Information supplied: Begin
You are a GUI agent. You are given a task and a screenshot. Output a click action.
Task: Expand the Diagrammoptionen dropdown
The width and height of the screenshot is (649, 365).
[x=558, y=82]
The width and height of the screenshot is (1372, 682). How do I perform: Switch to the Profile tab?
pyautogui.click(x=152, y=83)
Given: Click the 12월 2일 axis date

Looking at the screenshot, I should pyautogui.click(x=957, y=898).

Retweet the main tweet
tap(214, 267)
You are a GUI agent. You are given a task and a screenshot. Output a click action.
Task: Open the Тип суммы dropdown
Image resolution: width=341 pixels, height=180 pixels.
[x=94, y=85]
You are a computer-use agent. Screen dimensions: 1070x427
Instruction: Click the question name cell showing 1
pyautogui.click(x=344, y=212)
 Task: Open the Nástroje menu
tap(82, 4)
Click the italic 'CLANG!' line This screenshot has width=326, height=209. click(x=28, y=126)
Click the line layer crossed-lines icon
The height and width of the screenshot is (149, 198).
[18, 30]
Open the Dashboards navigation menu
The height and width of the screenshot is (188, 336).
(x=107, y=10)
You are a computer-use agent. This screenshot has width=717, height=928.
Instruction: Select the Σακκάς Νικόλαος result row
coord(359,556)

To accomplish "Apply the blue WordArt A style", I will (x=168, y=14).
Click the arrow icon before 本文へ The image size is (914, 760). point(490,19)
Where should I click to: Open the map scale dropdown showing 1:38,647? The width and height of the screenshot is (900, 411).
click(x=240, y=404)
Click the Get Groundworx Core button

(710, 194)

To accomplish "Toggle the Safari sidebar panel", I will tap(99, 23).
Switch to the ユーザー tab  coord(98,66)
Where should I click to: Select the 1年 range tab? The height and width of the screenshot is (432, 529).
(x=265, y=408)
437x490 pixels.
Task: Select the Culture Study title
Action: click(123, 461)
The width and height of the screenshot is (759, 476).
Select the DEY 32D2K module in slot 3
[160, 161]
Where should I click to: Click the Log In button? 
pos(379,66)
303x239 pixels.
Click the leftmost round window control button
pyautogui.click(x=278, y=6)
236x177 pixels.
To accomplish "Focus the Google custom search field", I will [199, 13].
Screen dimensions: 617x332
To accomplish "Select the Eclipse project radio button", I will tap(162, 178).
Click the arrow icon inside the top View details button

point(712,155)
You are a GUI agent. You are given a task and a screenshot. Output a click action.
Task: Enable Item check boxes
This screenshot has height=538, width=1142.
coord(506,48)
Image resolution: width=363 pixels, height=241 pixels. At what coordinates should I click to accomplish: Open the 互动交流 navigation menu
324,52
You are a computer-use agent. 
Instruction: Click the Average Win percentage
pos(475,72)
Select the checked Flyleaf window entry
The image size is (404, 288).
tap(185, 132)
Information supplied: End
*Work instruction*
The entries above are to be restated word for word.

*Exercise result*
You are a GUI agent. You are given a task and a screenshot. Output a click action.
Task: Expand the Diagrammoptionen dropdown
The width and height of the screenshot is (649, 365).
[x=558, y=82]
The width and height of the screenshot is (1372, 682). How do I perform: Switch to the Profile tab?
pyautogui.click(x=152, y=83)
Given: Click the 12월 2일 axis date

Looking at the screenshot, I should pyautogui.click(x=957, y=898).

Retweet the main tweet
tap(214, 267)
You are a GUI agent. You are given a task and a screenshot. Output a click action.
Task: Open the Тип суммы dropdown
Image resolution: width=341 pixels, height=180 pixels.
[x=94, y=85]
You are a computer-use agent. Screen dimensions: 1070x427
Instruction: Click the question name cell showing 1
pyautogui.click(x=344, y=212)
 Task: Open the Nástroje menu
tap(82, 4)
Click the italic 'CLANG!' line This screenshot has width=326, height=209. click(x=28, y=126)
Click the line layer crossed-lines icon
The height and width of the screenshot is (149, 198).
[18, 30]
Open the Dashboards navigation menu
The height and width of the screenshot is (188, 336).
(x=107, y=10)
You are a computer-use agent. This screenshot has width=717, height=928.
Instruction: Select the Σακκάς Νικόλαος result row
coord(359,556)

To accomplish "Apply the blue WordArt A style", I will (x=168, y=14).
Click the arrow icon before 本文へ The image size is (914, 760). point(490,19)
Where should I click to: Open the map scale dropdown showing 1:38,647? The width and height of the screenshot is (900, 411).
click(x=240, y=404)
Click the Get Groundworx Core button

(710, 194)

To accomplish "Toggle the Safari sidebar panel", I will tap(99, 23).
Switch to the ユーザー tab  coord(98,66)
Where should I click to: Select the 1年 range tab? The height and width of the screenshot is (432, 529).
(x=265, y=408)
437x490 pixels.
Task: Select the Culture Study title
Action: click(123, 461)
The width and height of the screenshot is (759, 476).
Select the DEY 32D2K module in slot 3
[160, 161]
Where should I click to: Click the Log In button? 
pos(379,66)
303x239 pixels.
Click the leftmost round window control button
pyautogui.click(x=278, y=6)
236x177 pixels.
To accomplish "Focus the Google custom search field", I will [199, 13].
Screen dimensions: 617x332
To accomplish "Select the Eclipse project radio button", I will tap(162, 178).
Click the arrow icon inside the top View details button

point(712,155)
You are a GUI agent. You are given a task and a screenshot. Output a click action.
Task: Enable Item check boxes
This screenshot has height=538, width=1142.
coord(506,48)
Image resolution: width=363 pixels, height=241 pixels. At what coordinates should I click to accomplish: Open the 互动交流 navigation menu
324,52
You are a computer-use agent. 
Instruction: Click the Average Win percentage
pos(475,72)
Select the checked Flyleaf window entry
The image size is (404, 288).
tap(185, 132)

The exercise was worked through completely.